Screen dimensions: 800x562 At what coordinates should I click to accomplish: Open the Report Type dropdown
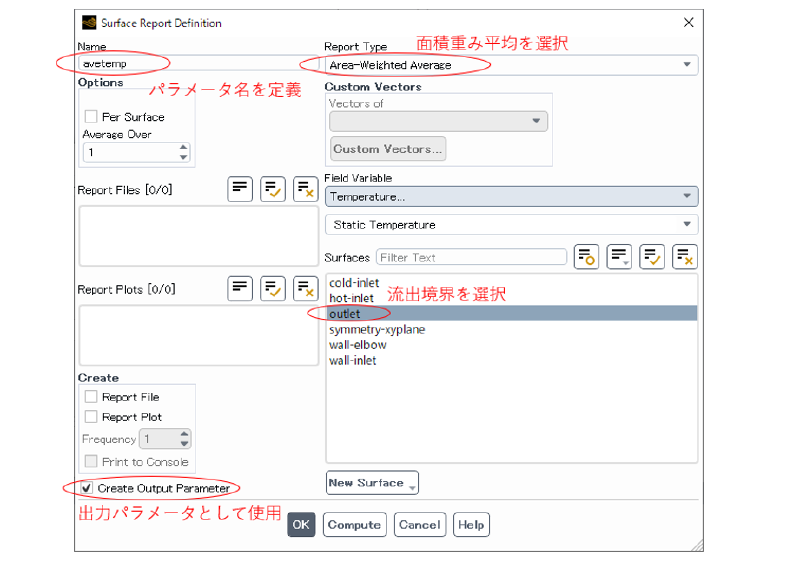pos(511,65)
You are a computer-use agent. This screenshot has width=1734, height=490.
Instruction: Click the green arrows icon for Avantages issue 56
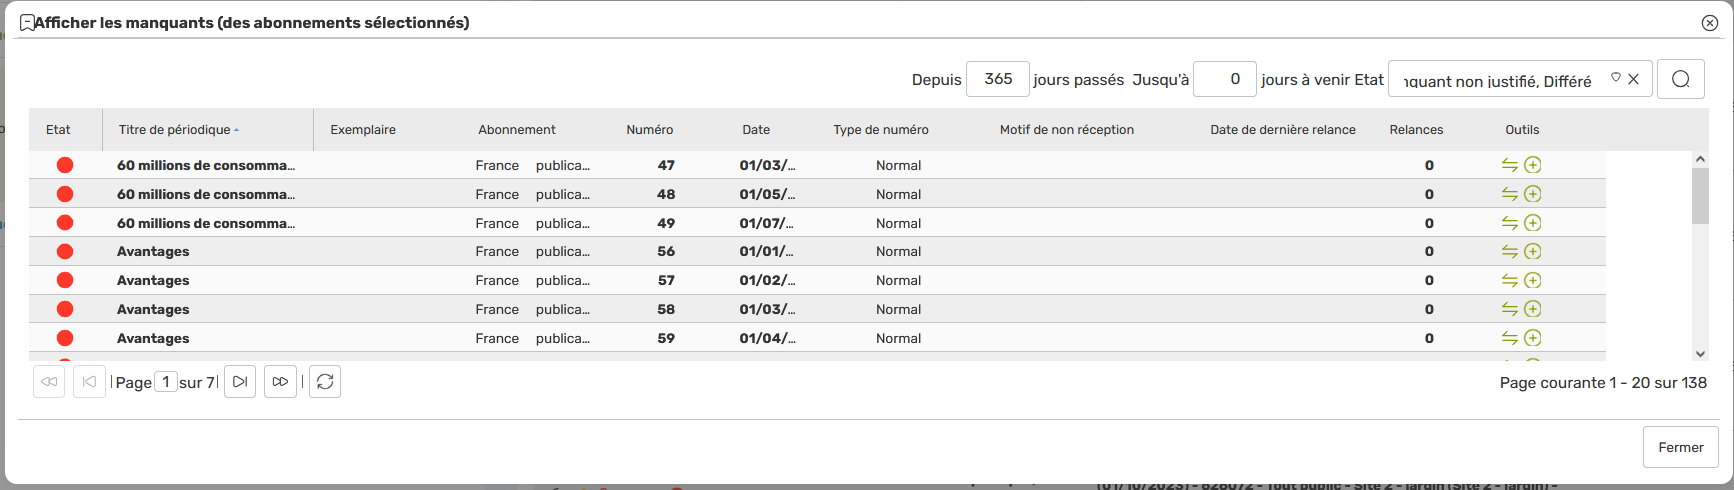click(1510, 251)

● **TASK TO CARRY OUT**: Every line from the one with "You are a computer-use" through the last line of the data must be copied exactly. Leave the pictures out.

● **YOUR SOLUTION**:
You are a computer-use agent. This screenshot has width=1734, height=490.
Instruction: Click the green arrows icon for Avantages issue 56
click(1510, 251)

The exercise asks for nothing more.